TASK DIRECTIONS
After reading the data below, copy out every line that contains the word "resolution".

RECORDS FOR THIS EXERCISE
========
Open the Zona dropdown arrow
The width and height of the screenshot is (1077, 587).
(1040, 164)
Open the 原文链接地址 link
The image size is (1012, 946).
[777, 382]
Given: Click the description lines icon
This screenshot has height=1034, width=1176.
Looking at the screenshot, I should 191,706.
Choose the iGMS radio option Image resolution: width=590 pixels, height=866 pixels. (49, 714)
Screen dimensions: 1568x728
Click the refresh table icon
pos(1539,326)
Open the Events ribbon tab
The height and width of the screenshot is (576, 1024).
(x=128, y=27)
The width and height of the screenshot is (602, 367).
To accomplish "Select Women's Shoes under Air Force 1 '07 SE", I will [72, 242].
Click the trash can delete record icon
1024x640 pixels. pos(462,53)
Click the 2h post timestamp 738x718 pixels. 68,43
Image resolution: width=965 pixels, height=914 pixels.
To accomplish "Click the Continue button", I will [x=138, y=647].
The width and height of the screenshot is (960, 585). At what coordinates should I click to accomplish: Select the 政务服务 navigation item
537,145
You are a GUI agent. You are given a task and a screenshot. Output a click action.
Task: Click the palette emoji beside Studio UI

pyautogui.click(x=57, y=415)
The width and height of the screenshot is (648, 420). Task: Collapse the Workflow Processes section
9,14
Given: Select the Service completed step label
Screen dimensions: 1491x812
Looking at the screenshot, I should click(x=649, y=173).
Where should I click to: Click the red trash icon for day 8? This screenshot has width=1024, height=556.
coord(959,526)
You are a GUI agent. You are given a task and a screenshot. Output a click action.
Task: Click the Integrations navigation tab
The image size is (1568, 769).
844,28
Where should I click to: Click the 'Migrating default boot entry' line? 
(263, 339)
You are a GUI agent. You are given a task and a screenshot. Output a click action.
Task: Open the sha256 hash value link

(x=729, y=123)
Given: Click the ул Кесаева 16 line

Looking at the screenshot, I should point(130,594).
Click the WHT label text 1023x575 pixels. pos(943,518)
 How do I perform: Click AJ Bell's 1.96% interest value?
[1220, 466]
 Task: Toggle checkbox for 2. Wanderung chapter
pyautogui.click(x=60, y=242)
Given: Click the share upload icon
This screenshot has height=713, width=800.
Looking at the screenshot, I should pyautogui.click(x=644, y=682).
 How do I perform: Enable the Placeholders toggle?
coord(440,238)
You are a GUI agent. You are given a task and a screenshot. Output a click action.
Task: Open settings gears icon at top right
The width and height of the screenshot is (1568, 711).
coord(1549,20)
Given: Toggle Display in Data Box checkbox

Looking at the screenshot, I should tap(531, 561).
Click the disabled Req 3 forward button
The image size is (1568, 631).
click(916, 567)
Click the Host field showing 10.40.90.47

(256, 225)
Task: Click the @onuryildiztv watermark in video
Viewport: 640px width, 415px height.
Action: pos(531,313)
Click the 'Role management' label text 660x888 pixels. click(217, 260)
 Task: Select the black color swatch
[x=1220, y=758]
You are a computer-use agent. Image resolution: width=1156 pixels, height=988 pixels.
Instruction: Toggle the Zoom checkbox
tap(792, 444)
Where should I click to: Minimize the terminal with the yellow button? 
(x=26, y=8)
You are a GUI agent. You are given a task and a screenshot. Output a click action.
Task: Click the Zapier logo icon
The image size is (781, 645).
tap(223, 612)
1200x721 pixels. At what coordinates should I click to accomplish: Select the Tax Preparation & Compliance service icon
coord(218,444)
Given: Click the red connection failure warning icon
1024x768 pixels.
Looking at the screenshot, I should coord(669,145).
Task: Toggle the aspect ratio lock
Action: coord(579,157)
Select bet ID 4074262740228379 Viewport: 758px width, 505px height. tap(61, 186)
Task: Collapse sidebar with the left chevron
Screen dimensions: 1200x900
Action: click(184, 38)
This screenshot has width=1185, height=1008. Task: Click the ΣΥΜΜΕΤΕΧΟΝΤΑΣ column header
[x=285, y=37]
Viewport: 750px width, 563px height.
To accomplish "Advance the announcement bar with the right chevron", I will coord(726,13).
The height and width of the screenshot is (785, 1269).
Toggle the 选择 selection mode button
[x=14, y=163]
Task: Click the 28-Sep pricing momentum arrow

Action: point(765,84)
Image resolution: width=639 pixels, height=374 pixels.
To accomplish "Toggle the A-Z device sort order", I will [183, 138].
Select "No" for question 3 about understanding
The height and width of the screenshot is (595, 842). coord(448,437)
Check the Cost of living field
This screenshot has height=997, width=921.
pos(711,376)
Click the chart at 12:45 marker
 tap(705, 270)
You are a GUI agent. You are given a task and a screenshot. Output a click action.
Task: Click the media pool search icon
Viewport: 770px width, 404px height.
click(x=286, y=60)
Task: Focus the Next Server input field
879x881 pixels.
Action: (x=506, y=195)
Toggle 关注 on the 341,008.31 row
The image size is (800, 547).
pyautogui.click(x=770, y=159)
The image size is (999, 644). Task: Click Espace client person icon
========
ANSWER FOR THIS EXERCISE
Choose the iGMS radio option Image resolution: width=590 pixels, height=866 pixels. (49, 714)
Image resolution: width=965 pixels, height=914 pixels.
You are a computer-use agent. Image resolution: width=1156 pixels, height=988 pixels.
Image resolution: width=639 pixels, height=374 pixels.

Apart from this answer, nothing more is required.